What to work on ▸
Echo the part of the listing that opens with the line containing "Find the location of a particular element. The" and closes with the line containing "x-tick-label: 2016-01 is", keeping both of those lines and reproducing every line character for character. Leave the pictures out of your answer.

Material for this task ▸

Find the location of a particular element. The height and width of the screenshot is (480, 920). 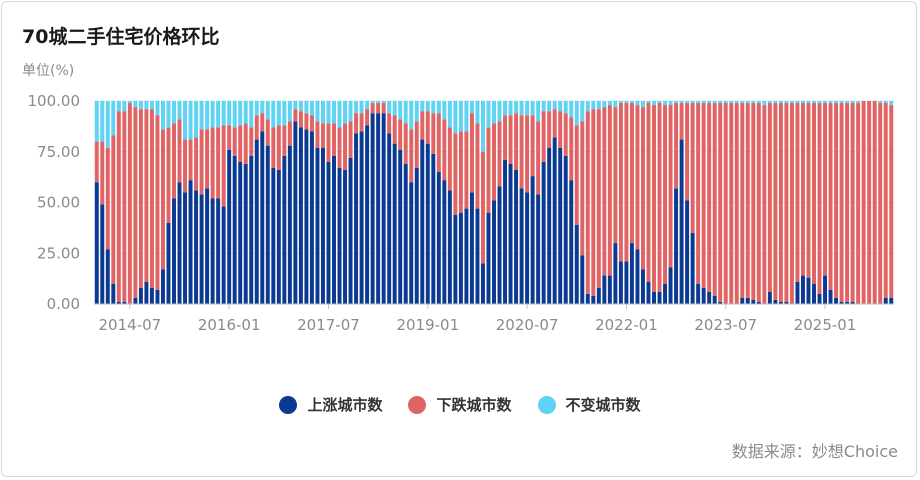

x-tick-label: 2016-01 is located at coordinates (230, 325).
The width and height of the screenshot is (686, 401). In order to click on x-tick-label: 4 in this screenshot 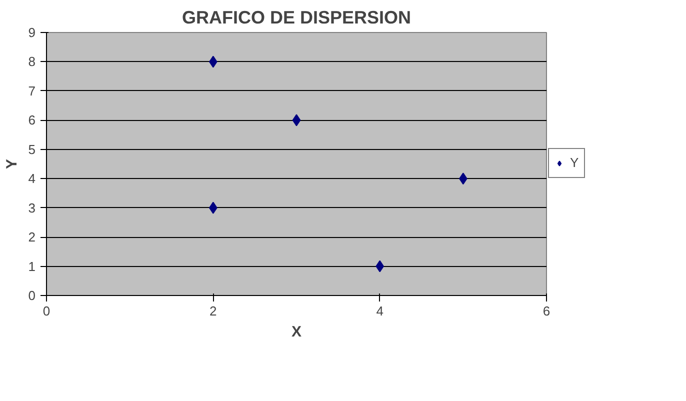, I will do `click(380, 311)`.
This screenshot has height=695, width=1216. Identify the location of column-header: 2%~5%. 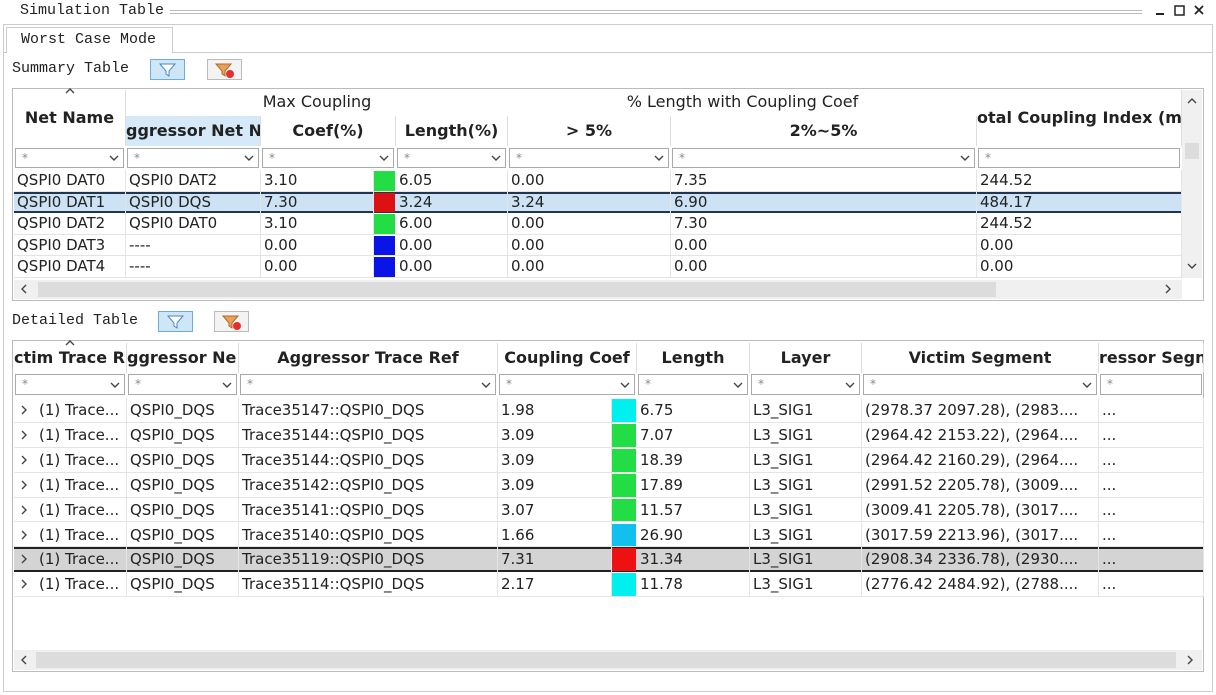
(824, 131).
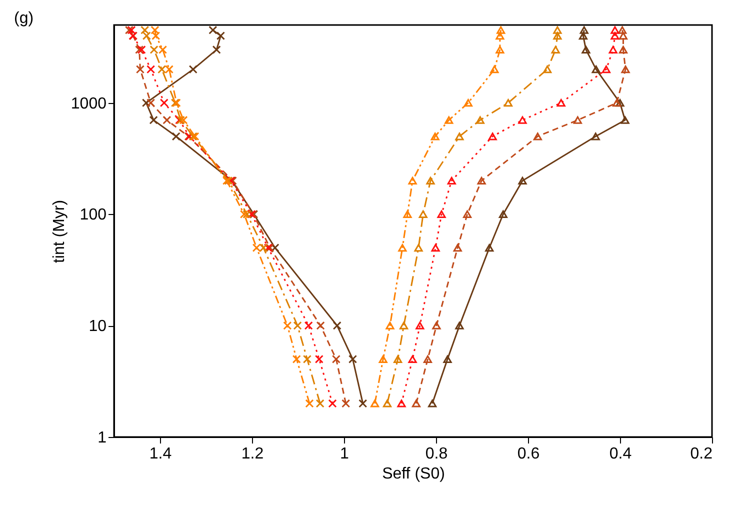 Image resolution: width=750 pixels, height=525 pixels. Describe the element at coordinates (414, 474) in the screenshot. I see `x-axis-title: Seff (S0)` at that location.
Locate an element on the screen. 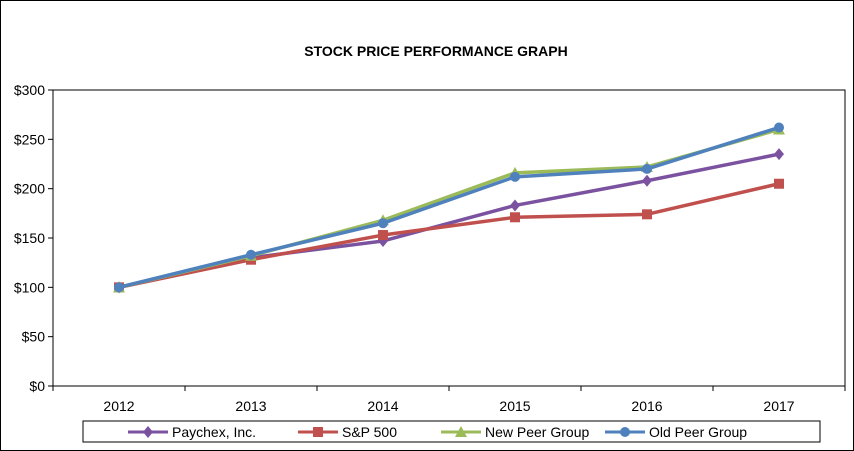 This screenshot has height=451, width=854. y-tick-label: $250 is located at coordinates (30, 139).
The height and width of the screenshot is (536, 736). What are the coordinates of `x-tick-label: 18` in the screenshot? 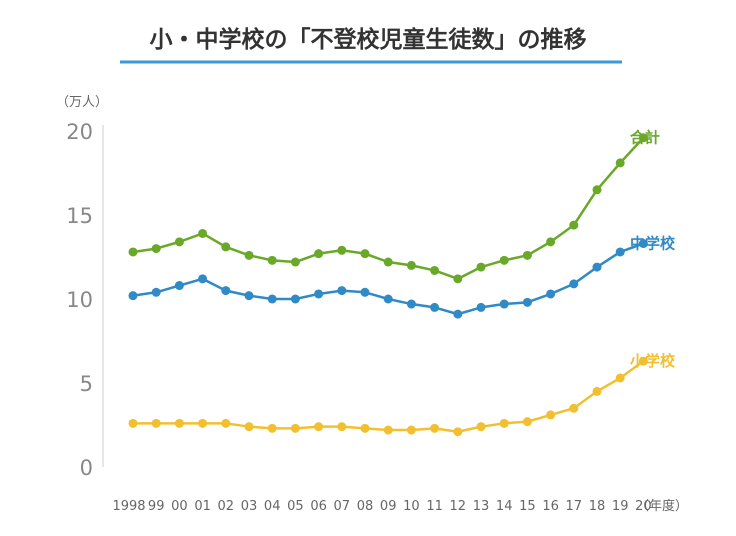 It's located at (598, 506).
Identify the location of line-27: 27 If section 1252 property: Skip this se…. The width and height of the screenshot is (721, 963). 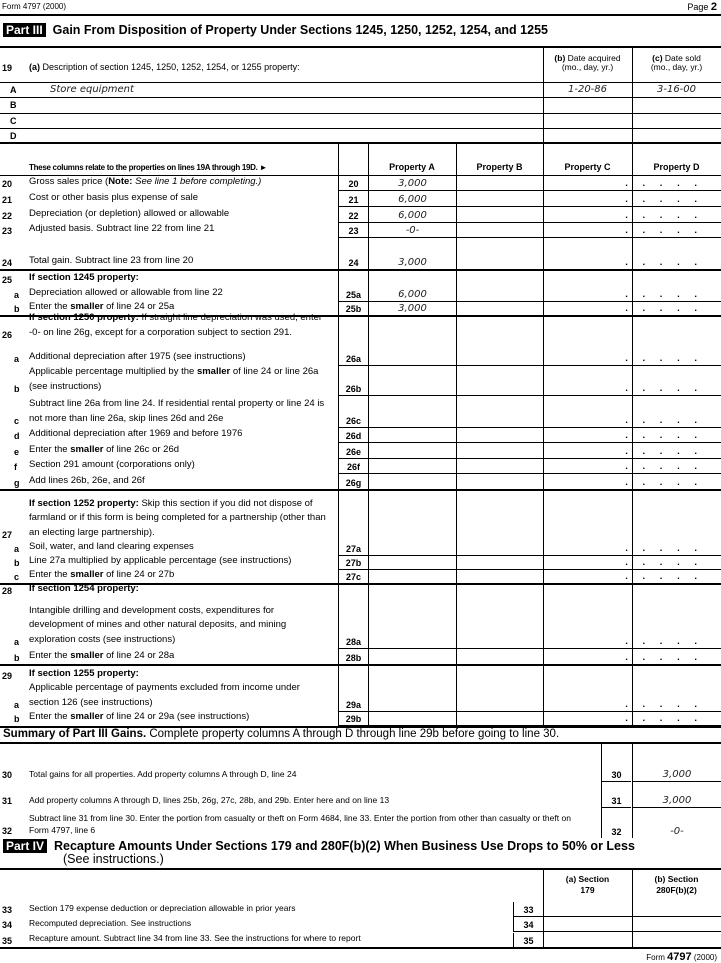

--

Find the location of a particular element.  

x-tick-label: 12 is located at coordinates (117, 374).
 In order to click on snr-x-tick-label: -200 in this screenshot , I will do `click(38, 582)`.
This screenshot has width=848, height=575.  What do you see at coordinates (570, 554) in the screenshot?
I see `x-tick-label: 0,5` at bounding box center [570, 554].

Answer for the task ▸
Find the location of a particular element. The height and width of the screenshot is (480, 920). 

x-tick-label: 2016-01 is located at coordinates (230, 325).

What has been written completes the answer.